WHAT THE TASK ASKS - Please print nothing but the lines from the one containing "Image resolution: width=1112" to the final line below, exactly, and no pictures.

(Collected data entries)

┄┄┄┄┄┄

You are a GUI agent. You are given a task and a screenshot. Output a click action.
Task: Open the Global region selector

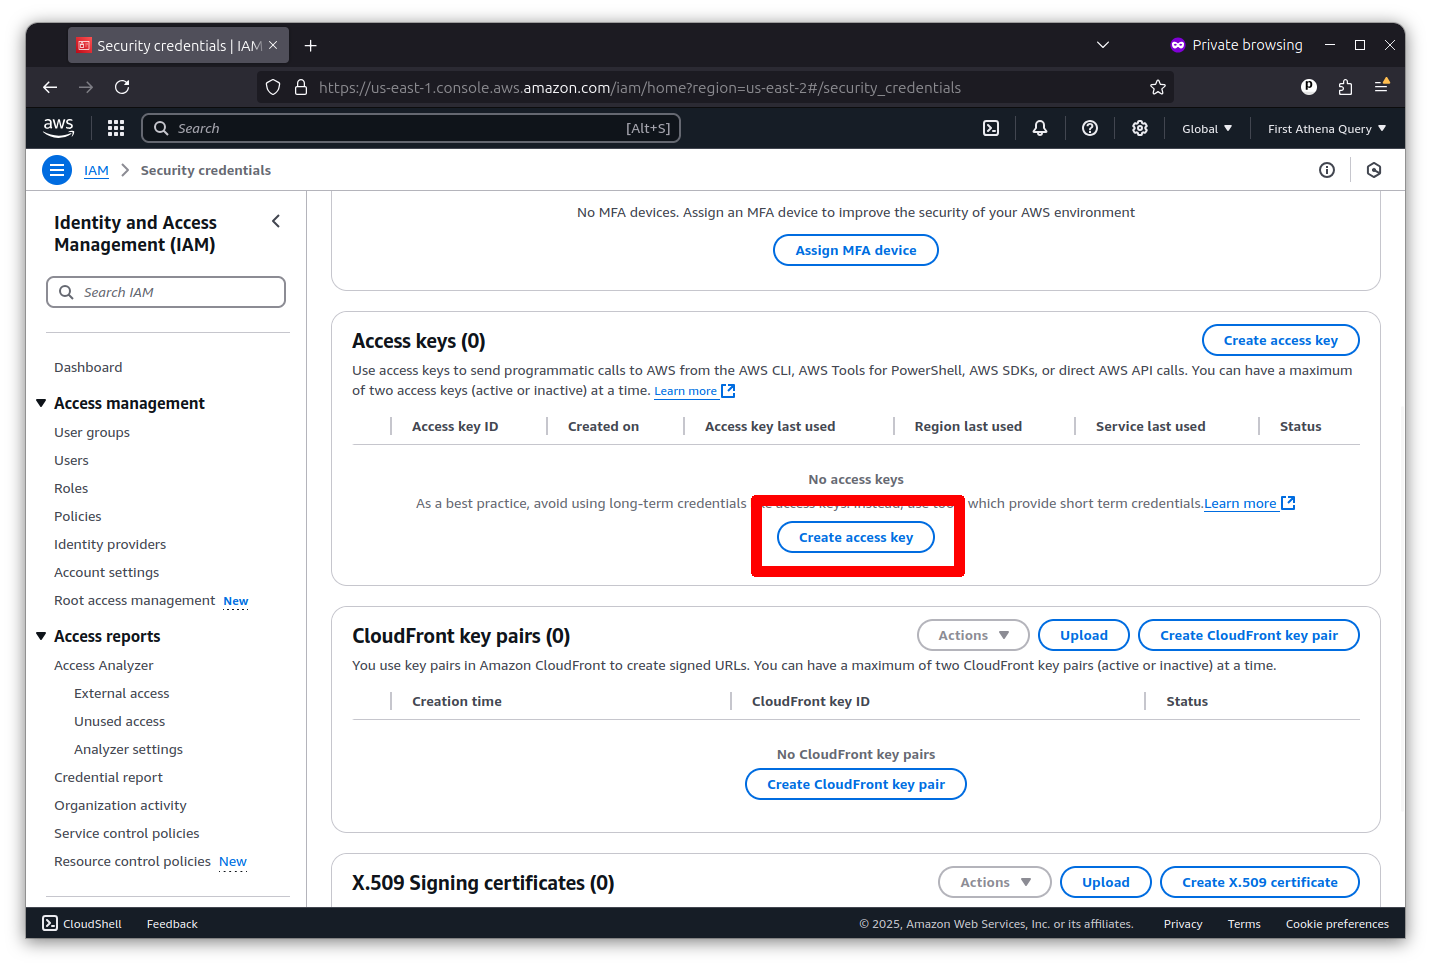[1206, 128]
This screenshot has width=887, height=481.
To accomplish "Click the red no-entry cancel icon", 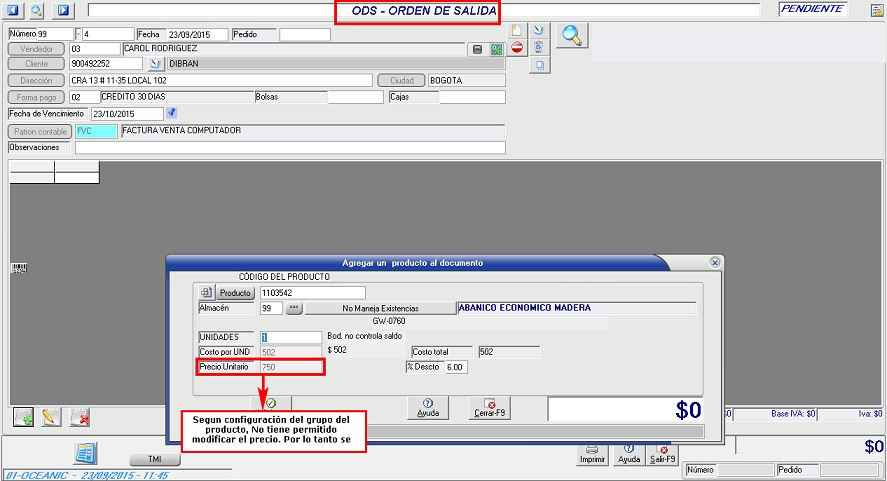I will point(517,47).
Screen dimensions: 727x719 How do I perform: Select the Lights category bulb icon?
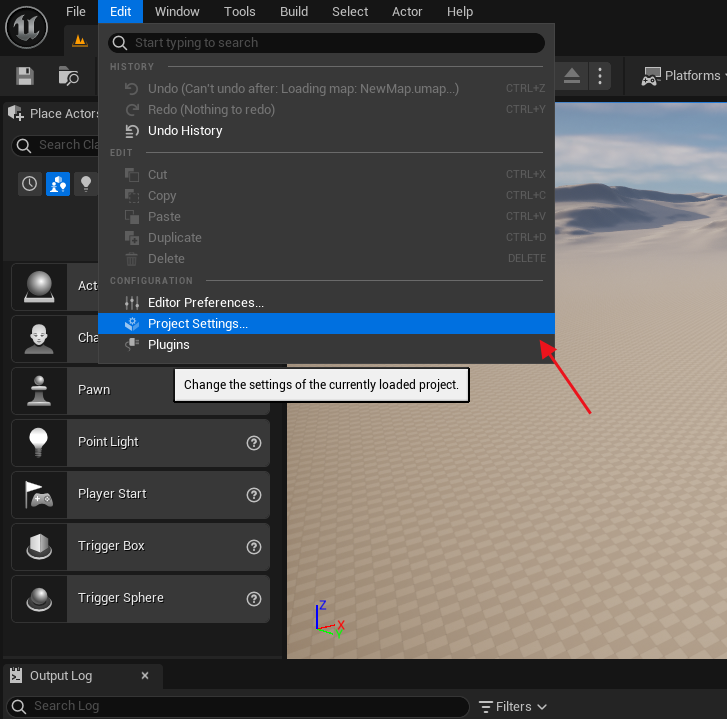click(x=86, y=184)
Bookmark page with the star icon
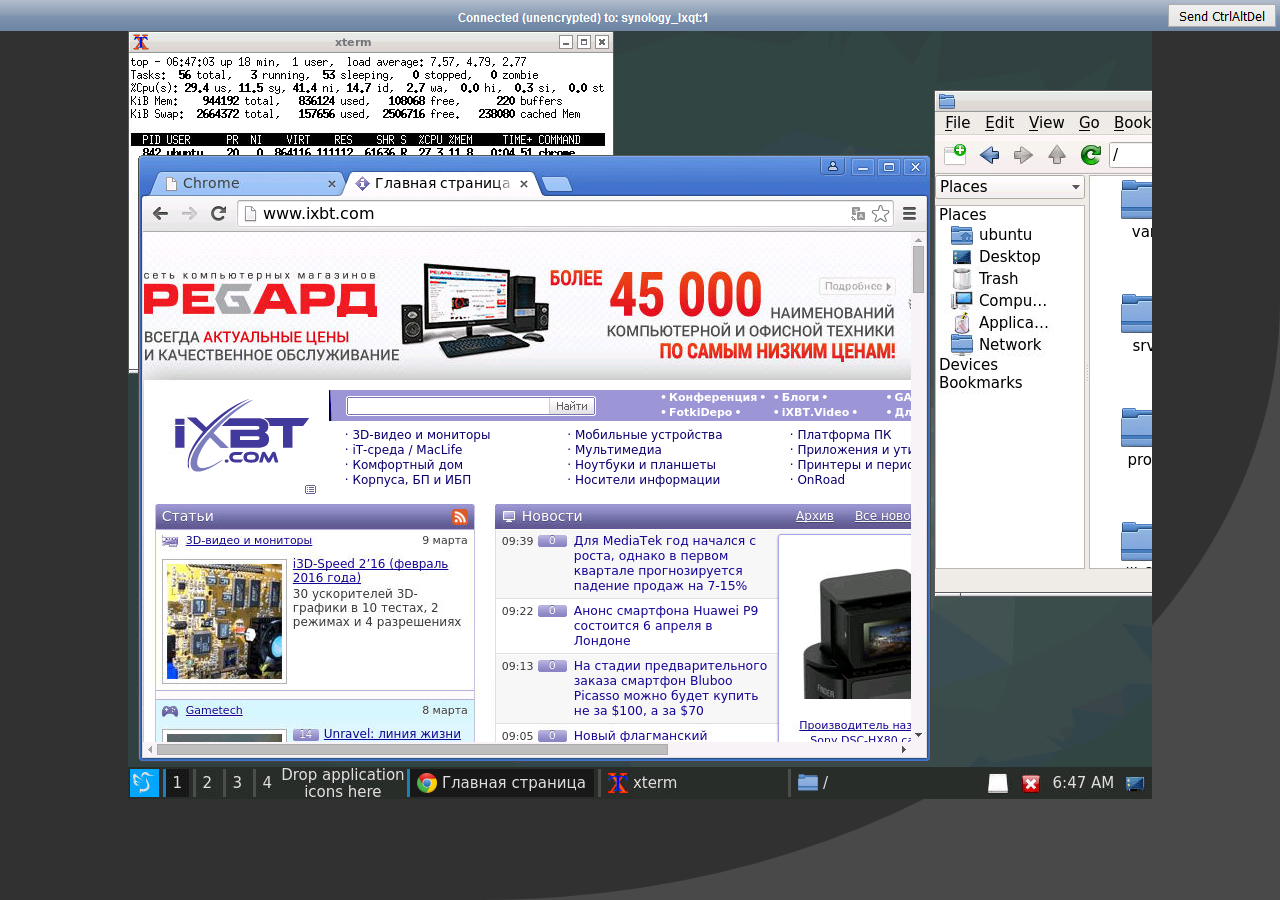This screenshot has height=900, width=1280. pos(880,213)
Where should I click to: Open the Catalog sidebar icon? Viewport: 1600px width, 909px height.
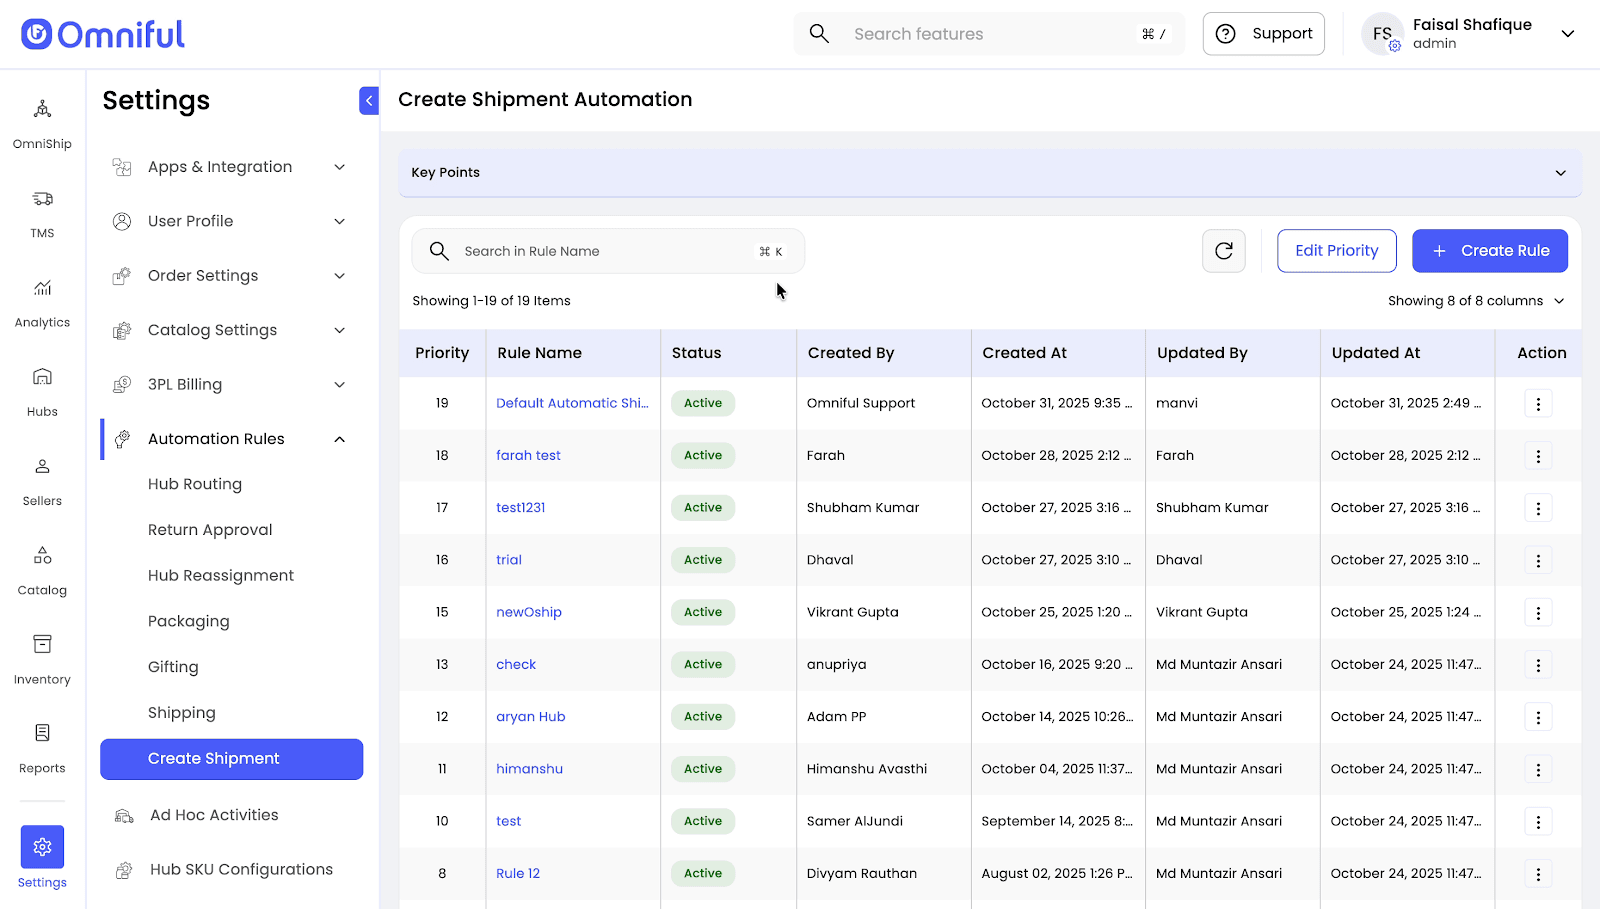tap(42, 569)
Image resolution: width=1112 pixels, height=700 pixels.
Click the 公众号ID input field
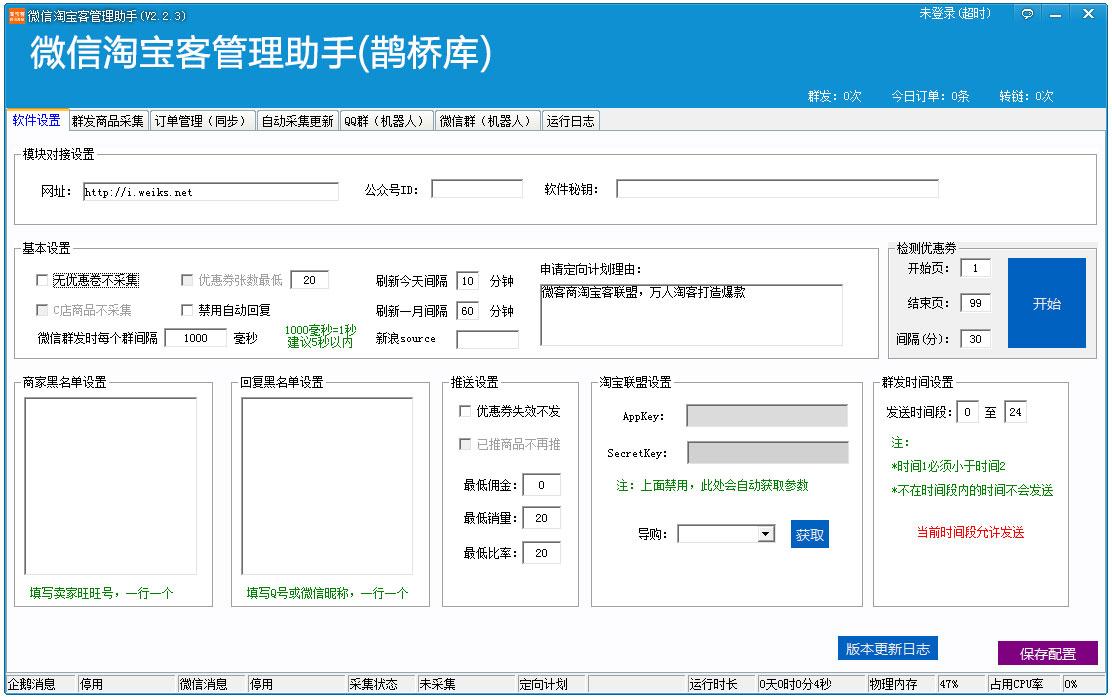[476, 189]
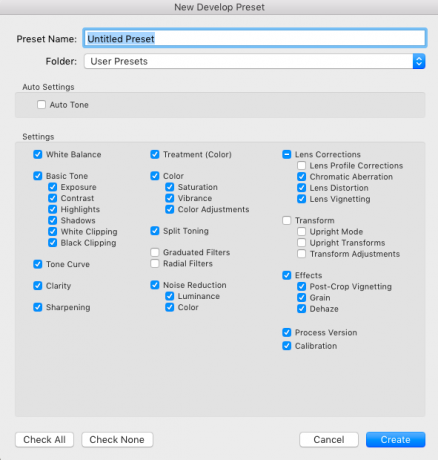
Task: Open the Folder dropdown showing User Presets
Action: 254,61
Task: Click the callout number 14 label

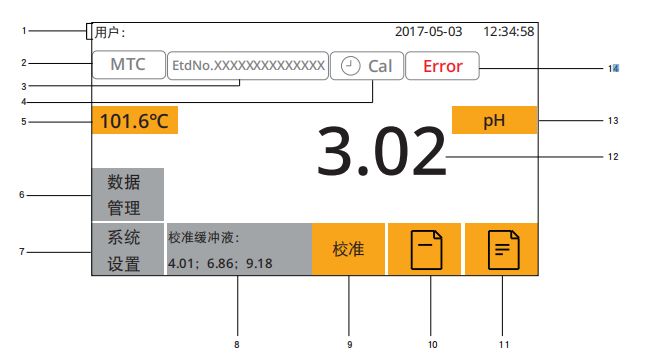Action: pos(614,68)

┄┄┄┄┄┄

REPLY TO THE EXERCISE -
Image resolution: width=1112 pixels, height=700 pixels.
Click the 公众号ID input field
[476, 189]
Task: Open the Folder dropdown showing User Presets
Action: 254,61
Task: Click the callout number 14 label

Action: pos(614,68)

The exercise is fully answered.